### EXERCISE REQUIREMENTS
a. In the post on representing the allocation in CXXNewExpr, which bug tracks the analyzer's model of operator new?
b. From the post on representing the allocation in CXXNewExpr, print everything from "Hi, all. PR12014" down to "the AST itself.".

### PASSAGE PROVIDED
__________

Representing the allocation in CXXNewExpr

Hi, all. PR12014 is tracking the analyzer's model of operator new. The bug was originally from Sebastian's refactoring of CXXNewExpr to use a subexpression for the initializer; coupled with the linearization of the analysis CFG, we ended up getting that part of the analysis for free. (That is, just looking at the subexpressions of CXXNewExpr will cause us to analyze the embedded initializer like any other constructor, for those new-expressions that use constructors.)

What we don't have a model for, however, is the allocation, and because of this the constructor doesn't actually have a reasonable "memory region" the analyzer can reason about later. While we could augment the CFG to put a new "allocation" node before the constructor, Ted came up with the question of whether this information ought to be in the AST itself.

I'm definitely not a lawyer on what is supposed to be explicit in the AST and what isn't; this seems to fall on the borderline of the general guideline of "preserve the structure in the original source". Looking at the existing appearances of CXXNewExpr doesn't help either -- adding an allocation sub-expression wouldn't significantly affect any of the existing code positively or negatively, AFAICT.

On the other hand, a new-expression's /behavior/ is basically this:
1. Call the allocation function.
2. If allocation succeeds, call the constructor.

__________

### SUPPLIED DATA
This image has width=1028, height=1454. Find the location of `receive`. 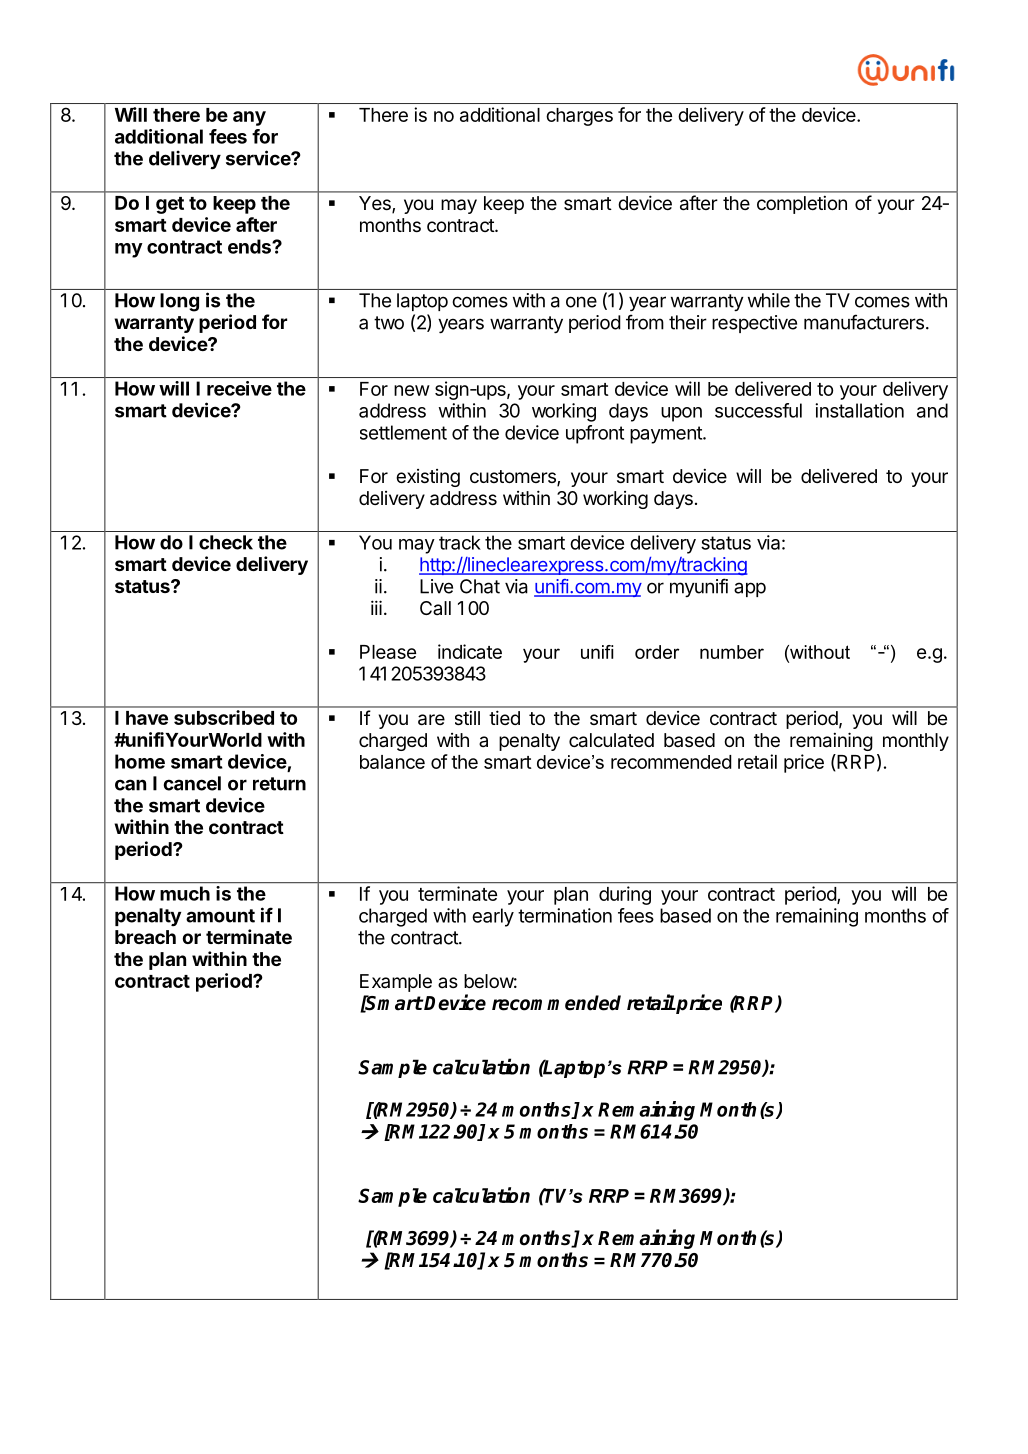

__________

### REPLIES
a. PR12014

b.
Hi, all. PR12014 is tracking the analyzer's model of operator new. The bug was originally from Sebastian's refactoring of CXXNewExpr to use a subexpression for the initializer; coupled with the linearization of the analysis CFG, we ended up getting that part of the analysis for free. (That is, just looking at the subexpressions of CXXNewExpr will cause us to analyze the embedded initializer like any other constructor, for those new-expressions that use constructors.)

What we don't have a model for, however, is the allocation, and because of this the constructor doesn't actually have a reasonable "memory region" the analyzer can reason about later. While we could augment the CFG to put a new "allocation" node before the constructor, Ted came up with the question of whether this information ought to be in the AST itself.